• _Testo riportato_
Tutta la gamma possibile a cui adeguare questo rapporto di valenze tra opportunismo e abilità ha purtroppo, dal punto di vista pratico, innumerevoli esempi a suo favore, riscontrabili nella diffusa convinzione che l’idealismo non paghi, che sia il risultato economico il valore più alto a cui aspirare.

L’affermazione warholiana è un sintomo della tendenza alla corsa ad arrivare, avvertita in maniera crescente nel mondo dell’arte, che pretende naturalmente sconti molto alti tra cui la non partecipazione emotiva, una valutazione delle idee finalizzata al guadagno, un lasciarsi trascinare consensualmente o apaticamente dalla eco del “più forte” per poter cogliere i consistenti frutti promessi anche se molte volte marginali, dati, elargiti come premio alla propria accondiscendenza ideologica o alla propria sudditanza creativa.

Del resto molta parte della società americana degli anni 60/70 anestetizza l’angosciante dasein, “l’esserci” tedesco, il vivere qui e ora un presente incerto e oscuro, con l’accettazione conformistica e festosa delle regole vincenti produzione/consumo che in qualche modo sanciscono una superiorità se non altro economica del modello americano rispetto al vecchio modello europeo o al contrapposto modello socialista.

• _Raccolta di record_

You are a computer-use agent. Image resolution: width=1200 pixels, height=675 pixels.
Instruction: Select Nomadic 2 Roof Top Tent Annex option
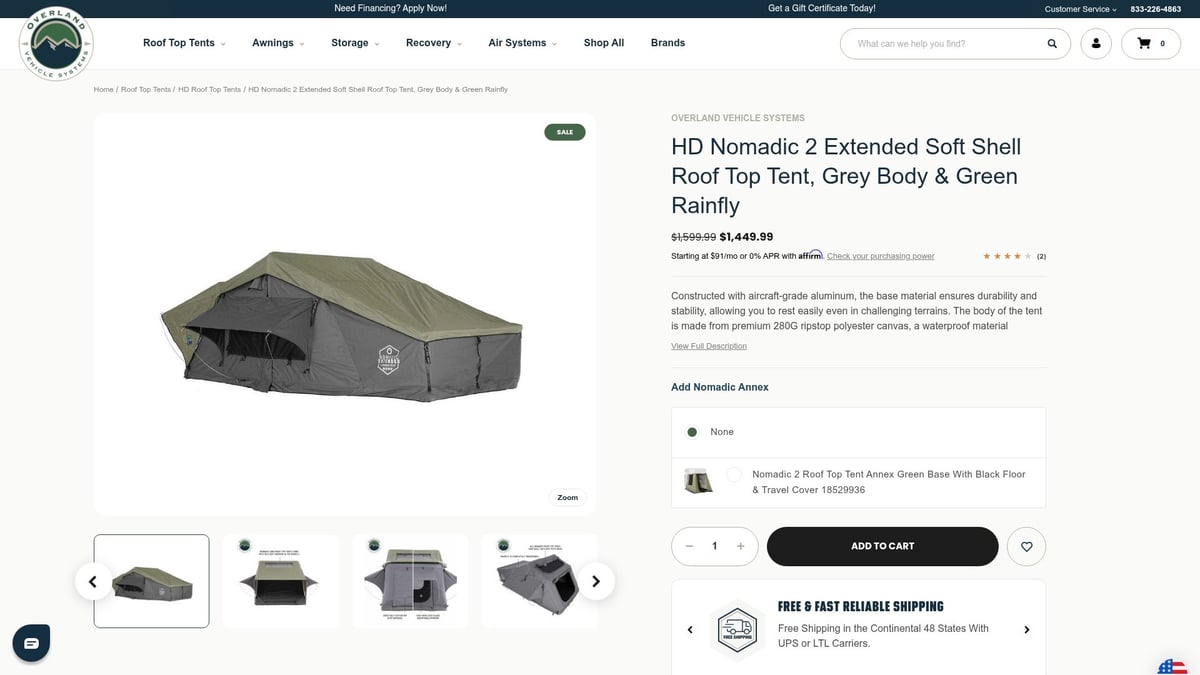[734, 475]
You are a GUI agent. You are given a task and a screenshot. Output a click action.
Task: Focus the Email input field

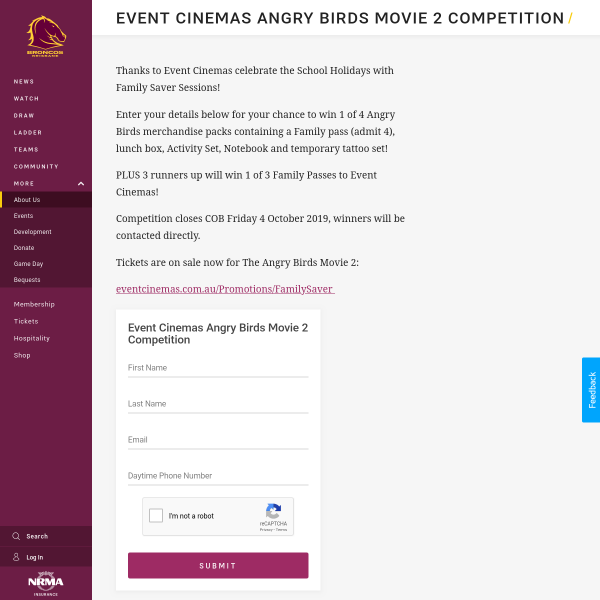coord(218,440)
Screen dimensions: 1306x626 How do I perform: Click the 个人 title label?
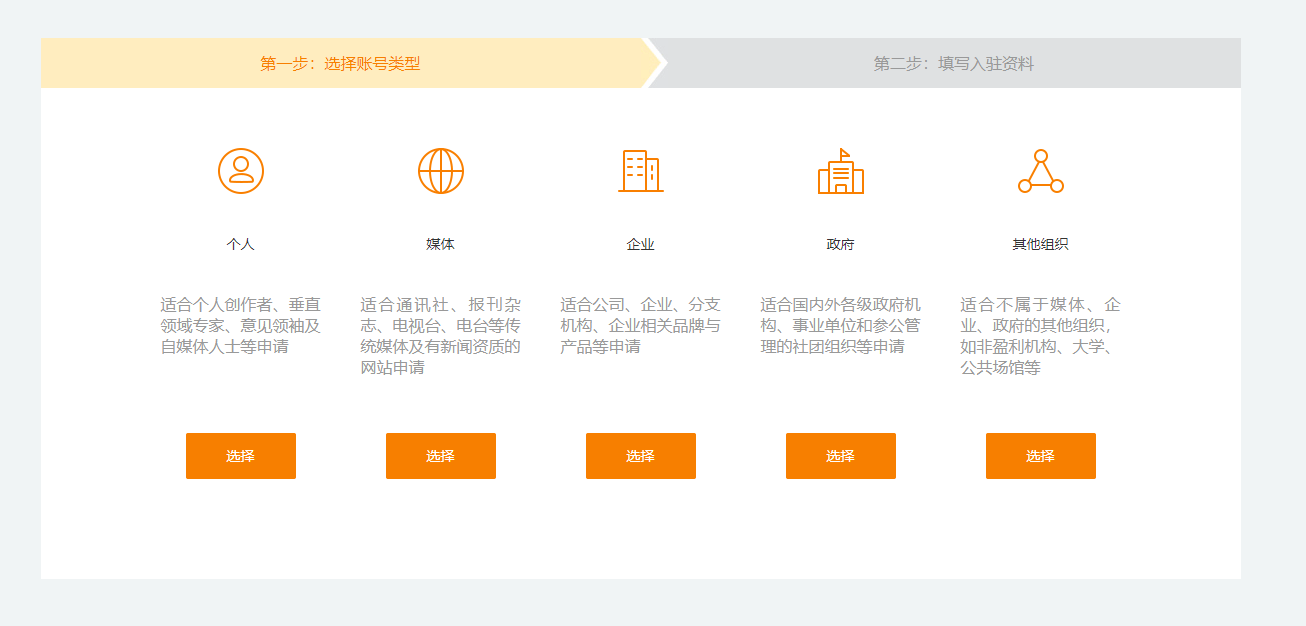[241, 244]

• _Compito_
Riesci a proseguire il testo sull'arte e la corsa al guadagno, riprendendo dopo la frase sulla società americana degli anni 60/70?

• _Risultato_
Il consumismo diventa emblema di uno stile di vita di successo finalmente tutto americano e quindi simbolo di un riscatto psicologico dal sentimento di inferiorità culturale vissuto nei confronti dell’Europa.

La Pop Art è Populary Art (Arte Popolare). Si esclude o autoesclude dal “colto” di stampo storico europeo, lo contesta da una posizione di inferiorità e diversità psicologica ma lo surclassa agilmente alimentata dal positivo riconoscere la supremazia, soprattutto dal punto di vista economico e comunicativo, dello stile di vita americano.

Il riscatto culturale della giovane, divoratrice America forgia i propri nuovi parametri espressivi con i mezzi che ha a disposizione: esaltando, ingrandendo, colorando le immagini degli stereotipi dei messaggi mediali dei simboli del consumo di massa, delle codificazioni, persino delle proprie paure e frustrazioni.

Contribuisce al tentativo di formare uno spirito coesivo in una società multirazziale espressa dall’aggregazione degli strati più poveri e marginali degli altri continenti, rendendola complice e partecipe della creazione dei propri miti culturali, della scoperta “dell’uguaglianza nel consumo”.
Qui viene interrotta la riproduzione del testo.